**Records provided:**
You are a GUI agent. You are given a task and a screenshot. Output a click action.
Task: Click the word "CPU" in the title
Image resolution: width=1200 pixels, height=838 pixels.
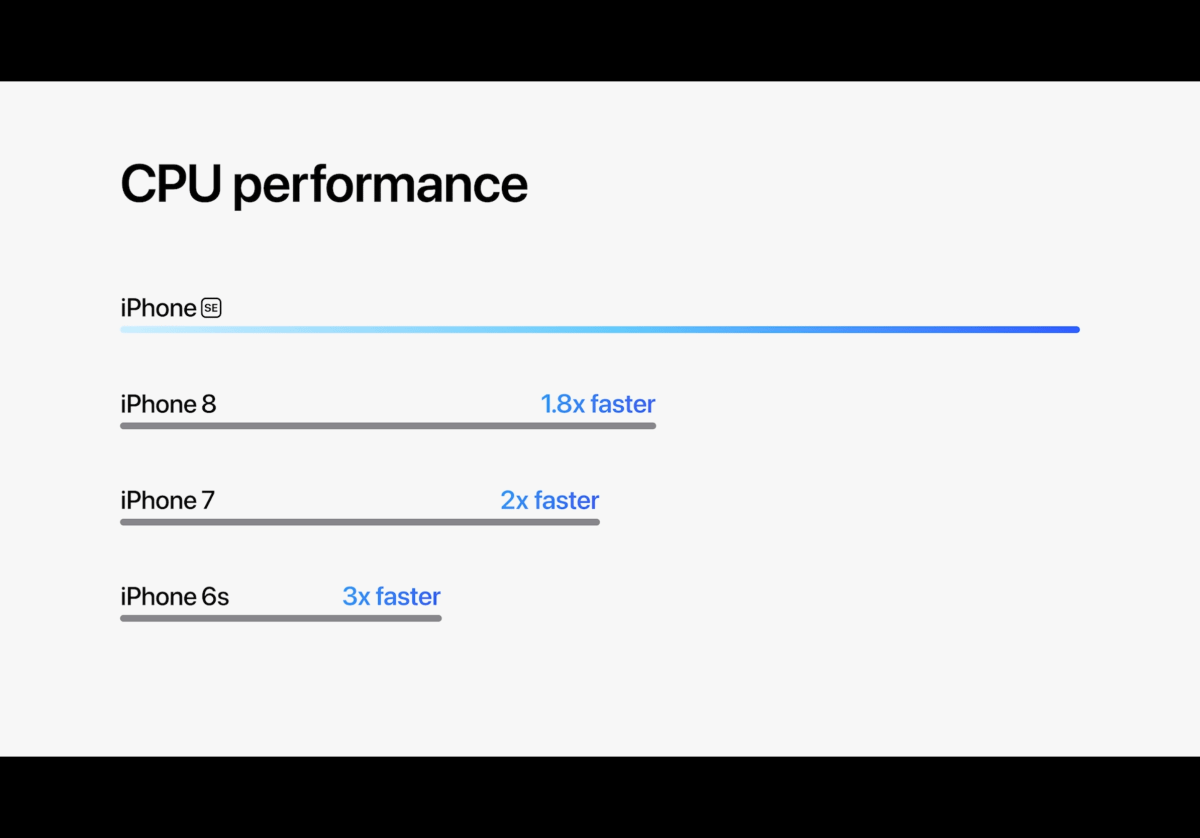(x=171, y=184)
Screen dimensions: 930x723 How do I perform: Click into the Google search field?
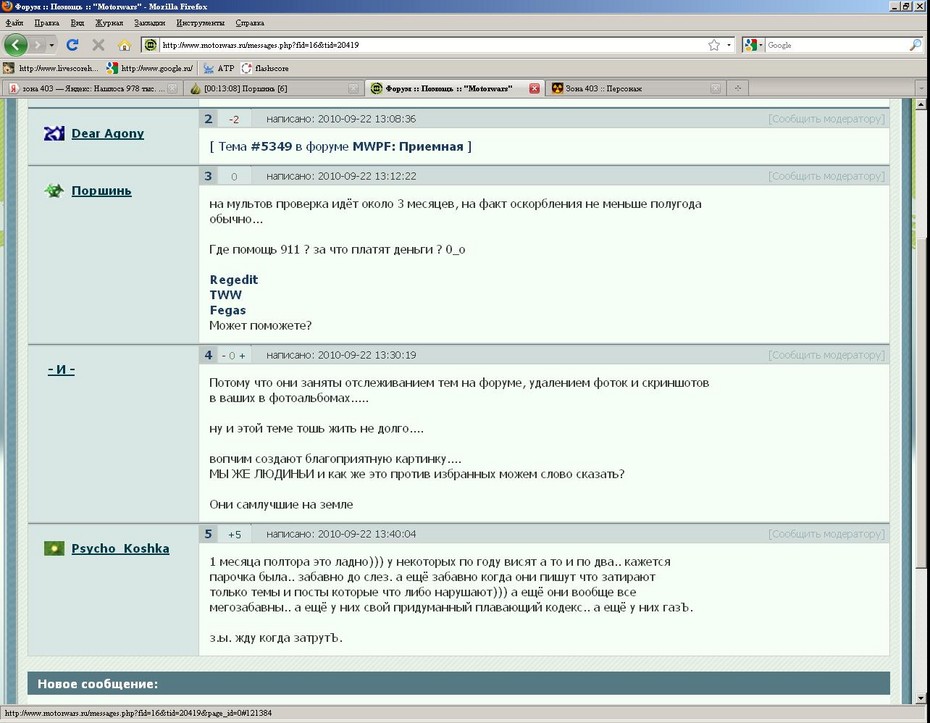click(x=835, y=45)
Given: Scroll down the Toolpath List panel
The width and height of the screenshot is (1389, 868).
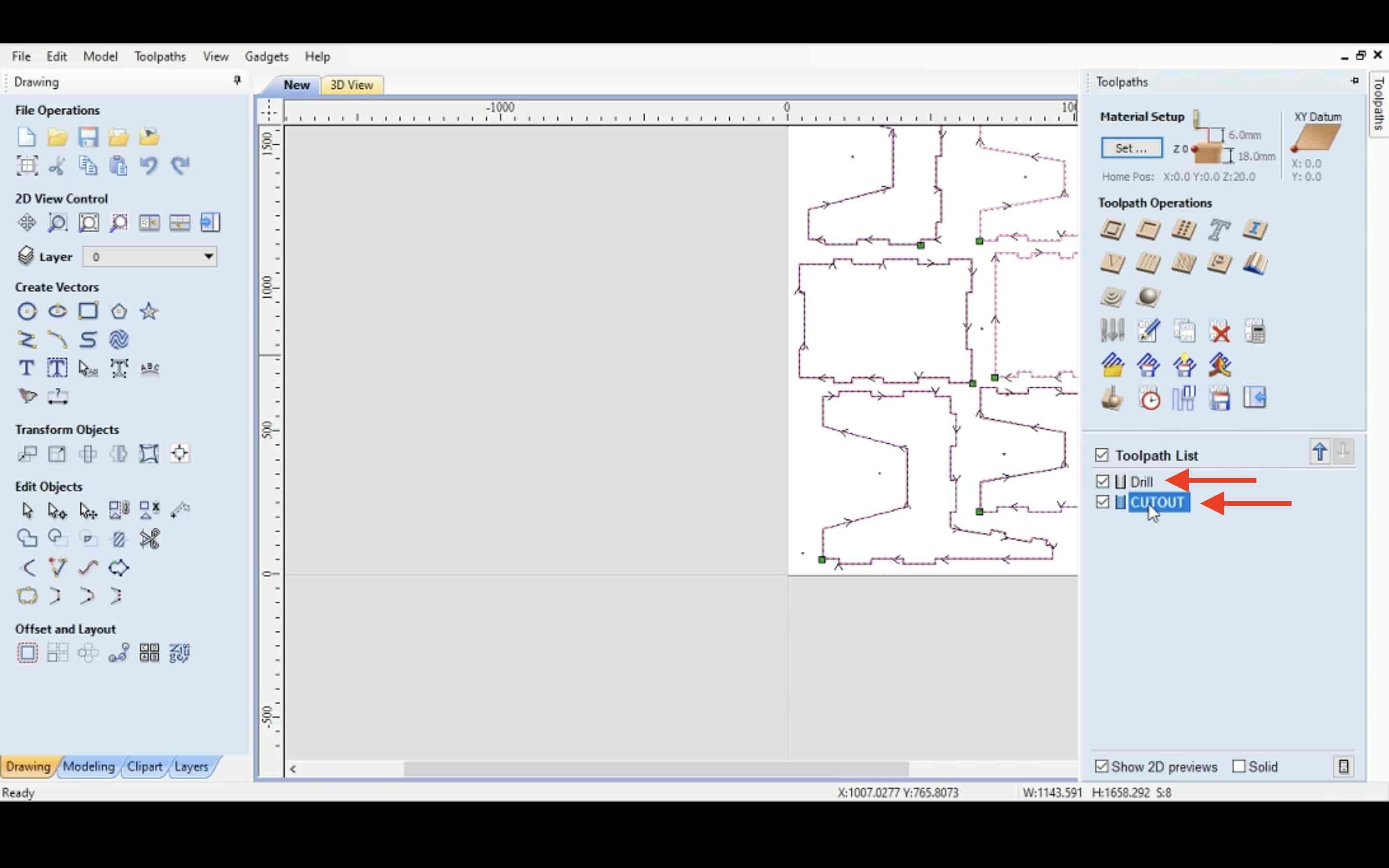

**Exercise:** Restate the whole listing word for word. Omit the pictures.

**Solved exercise:**
You are a GUI agent. You are given a task and a screenshot. Output a click action.
Task: Click the word "CPU" in the title
Image resolution: width=1200 pixels, height=838 pixels.
(x=171, y=184)
Screen dimensions: 930x723 How do I perform: Click into the Google search field?
click(x=835, y=45)
Given: Scroll down the Toolpath List panel
The width and height of the screenshot is (1389, 868).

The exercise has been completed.